## Text to read
----------
A reality check on many of the issues is provided by a study by the Property Investment Professionals of Australia (PIPA), which conducted a 30-year retrospective study of capital city real estate to identify which cities were the hottest performers across each market cycle.
PIPA chairman Peter Koulizos says the research shows no capital city market is ever the nation’s top performer indefinitely.
For example, buyers who bought in Brisbane in 1988 were blown away by gains over the next four years of that cycle, Koulizos says. “These owners saw the value of their asset double in less than half a decade - yet between 1993 and 1997, Brisbane was the county’s second-worst performing market.”
And for those who believe our biggest capitals are immune to cycles, think again, Koulizos says.
“From 2003 to 2007, Sydney and Melbourne were Australia’s worst two performing capitals, despite topping the table the previous five years,” he says. “Of course, if you backed your judgment and bought in Sydney any time after 2007, you’d be very happy with your decision now.”
Koulizos says while long-term investors invariably come out ahead with Australian capital city real estate, the biggest gains were made by identifying markets that have bottomed and are set to improve.
This comment is pertinent for the current situation for Perth. The WA capital has been through 4-5 tough years, with prices and rents falling. The market is clearly moving into a recovery phase, but investors are reluctant to place faith in the Perth market.
----------
## Information shown
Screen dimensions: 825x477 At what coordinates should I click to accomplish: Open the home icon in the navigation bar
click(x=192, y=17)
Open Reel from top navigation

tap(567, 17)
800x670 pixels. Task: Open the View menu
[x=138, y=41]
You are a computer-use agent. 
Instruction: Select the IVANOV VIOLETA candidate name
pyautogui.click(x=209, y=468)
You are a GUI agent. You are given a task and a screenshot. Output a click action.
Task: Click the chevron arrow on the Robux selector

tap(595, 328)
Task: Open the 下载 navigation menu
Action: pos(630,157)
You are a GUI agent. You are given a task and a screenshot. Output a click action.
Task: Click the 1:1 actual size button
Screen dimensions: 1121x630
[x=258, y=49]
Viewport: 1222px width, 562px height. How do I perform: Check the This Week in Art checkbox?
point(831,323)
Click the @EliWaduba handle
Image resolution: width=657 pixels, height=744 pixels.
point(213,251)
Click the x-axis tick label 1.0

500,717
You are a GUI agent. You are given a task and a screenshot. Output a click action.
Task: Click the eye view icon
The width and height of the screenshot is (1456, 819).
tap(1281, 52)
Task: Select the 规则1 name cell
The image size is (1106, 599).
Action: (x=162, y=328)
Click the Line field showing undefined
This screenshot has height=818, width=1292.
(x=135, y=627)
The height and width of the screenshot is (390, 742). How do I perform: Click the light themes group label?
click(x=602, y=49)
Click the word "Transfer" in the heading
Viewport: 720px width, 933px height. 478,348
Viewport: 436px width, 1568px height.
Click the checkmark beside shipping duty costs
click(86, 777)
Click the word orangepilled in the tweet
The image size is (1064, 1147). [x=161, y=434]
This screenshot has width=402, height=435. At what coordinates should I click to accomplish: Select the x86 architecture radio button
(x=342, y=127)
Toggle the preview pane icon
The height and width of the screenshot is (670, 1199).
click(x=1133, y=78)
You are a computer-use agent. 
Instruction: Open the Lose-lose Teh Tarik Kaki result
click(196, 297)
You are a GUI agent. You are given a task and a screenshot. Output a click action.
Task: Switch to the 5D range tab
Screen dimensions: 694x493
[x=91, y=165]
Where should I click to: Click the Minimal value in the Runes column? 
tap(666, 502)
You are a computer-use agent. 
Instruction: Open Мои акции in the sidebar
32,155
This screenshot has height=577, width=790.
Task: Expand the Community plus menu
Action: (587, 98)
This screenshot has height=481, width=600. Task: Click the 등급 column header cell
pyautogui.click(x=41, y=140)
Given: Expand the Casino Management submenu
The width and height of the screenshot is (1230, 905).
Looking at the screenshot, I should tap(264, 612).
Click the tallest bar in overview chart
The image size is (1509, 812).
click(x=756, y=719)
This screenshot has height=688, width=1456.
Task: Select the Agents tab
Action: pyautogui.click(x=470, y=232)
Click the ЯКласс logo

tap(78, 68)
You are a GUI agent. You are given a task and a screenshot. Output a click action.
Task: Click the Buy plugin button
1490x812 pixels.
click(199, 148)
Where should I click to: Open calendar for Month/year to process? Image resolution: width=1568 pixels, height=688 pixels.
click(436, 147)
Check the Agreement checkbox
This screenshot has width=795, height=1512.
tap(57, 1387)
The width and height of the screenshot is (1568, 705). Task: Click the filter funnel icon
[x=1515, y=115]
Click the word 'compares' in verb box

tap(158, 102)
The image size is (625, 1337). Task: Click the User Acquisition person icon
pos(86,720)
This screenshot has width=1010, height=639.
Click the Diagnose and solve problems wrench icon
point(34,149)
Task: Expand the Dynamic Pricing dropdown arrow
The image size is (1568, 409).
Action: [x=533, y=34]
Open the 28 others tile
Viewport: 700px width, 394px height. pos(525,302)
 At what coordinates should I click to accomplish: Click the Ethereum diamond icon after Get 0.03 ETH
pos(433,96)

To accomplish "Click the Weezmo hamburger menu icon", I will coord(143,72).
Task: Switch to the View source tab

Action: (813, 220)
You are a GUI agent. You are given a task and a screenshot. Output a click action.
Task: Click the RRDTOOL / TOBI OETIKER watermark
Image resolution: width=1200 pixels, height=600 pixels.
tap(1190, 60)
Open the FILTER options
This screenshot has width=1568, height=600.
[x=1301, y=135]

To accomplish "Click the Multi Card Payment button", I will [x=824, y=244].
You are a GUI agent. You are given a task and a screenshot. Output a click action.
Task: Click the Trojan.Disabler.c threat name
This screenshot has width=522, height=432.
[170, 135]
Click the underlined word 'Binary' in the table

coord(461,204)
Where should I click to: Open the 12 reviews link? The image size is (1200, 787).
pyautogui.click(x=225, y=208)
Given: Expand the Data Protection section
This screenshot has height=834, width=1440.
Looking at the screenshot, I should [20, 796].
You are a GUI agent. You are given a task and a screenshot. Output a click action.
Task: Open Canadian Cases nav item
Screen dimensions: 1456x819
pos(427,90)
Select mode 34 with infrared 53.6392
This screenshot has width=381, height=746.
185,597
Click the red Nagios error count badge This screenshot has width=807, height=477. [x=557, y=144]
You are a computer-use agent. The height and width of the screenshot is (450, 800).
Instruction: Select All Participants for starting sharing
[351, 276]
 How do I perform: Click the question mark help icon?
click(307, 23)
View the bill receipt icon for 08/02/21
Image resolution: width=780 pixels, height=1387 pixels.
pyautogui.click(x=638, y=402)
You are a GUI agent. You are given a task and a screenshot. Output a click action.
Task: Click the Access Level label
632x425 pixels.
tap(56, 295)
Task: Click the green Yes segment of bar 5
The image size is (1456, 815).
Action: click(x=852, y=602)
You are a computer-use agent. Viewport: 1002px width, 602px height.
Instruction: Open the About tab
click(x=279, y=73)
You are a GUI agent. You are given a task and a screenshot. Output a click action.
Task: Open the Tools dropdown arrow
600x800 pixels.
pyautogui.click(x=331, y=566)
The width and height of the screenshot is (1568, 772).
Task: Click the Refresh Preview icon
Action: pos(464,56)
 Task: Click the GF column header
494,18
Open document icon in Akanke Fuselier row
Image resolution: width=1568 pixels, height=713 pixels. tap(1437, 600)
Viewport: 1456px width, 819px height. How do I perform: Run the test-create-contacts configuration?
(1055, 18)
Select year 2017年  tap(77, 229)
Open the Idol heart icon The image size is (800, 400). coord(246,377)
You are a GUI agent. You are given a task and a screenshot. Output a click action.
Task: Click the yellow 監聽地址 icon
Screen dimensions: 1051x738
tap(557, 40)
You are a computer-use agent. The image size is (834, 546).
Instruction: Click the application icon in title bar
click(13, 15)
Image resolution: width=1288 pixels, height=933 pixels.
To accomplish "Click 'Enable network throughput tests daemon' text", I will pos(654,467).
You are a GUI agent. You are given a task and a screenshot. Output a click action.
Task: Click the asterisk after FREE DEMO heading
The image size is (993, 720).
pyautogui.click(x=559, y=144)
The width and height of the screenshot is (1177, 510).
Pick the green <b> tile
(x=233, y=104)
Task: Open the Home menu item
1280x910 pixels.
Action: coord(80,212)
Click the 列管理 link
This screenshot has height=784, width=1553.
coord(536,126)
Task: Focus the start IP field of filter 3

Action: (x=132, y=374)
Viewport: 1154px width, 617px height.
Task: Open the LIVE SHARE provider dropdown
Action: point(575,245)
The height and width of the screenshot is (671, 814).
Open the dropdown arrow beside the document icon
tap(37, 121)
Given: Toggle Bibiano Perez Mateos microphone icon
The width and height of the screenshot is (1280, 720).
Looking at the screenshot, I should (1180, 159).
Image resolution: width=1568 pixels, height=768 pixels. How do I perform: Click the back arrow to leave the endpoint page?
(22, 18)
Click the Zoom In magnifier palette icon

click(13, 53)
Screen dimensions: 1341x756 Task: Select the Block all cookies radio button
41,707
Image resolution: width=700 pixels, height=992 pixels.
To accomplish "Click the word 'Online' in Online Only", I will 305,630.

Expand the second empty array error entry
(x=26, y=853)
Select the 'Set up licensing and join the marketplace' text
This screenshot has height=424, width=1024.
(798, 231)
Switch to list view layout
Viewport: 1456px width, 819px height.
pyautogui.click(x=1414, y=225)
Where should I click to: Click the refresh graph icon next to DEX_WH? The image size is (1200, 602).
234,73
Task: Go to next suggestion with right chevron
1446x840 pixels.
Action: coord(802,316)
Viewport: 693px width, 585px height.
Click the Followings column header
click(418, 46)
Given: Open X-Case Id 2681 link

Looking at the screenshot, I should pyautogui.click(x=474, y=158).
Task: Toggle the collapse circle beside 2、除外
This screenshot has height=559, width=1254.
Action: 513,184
----------
## Problems
1) In the text on capital city property cycles, how did Brisbane rank among the country's markets between 1993 and 1997?
2) Carry on the text about capital city property cycles from the point where it stops.

## Answers in order
1) Brisbane was the country's second-worst performing market.

2)
But here’s a relevant statistic: the strongest five-year performance of any city market in the past three decades was Perth from 2003 to 2007, when it housing market rose 140%
Perth had other strong growth periods from 1988 to 1992 (up 57%) and 1998 to 2002 (up 42%).
Adelaide is considered to be a market that doesn’t deliver growth but had strong periods from 1998 to 2002 (up 60%) and from 2003 to 2007 (up 79%). It’s delivered at least some growth in all of the five-year periods of the past 30 years.
Brisbane, Darwin, Melbourne, Perth and Sydney have all been at the top of the property premiership table. Darwin has topped the list twice but has also been at the bottom of the list twice.
While Melbourne, Brisbane and Perth have all topped the list at some stage, they have never collected the wooden spoon.
The data also shows that Sydney’s recent growth was relatively tame compared to previous cycles.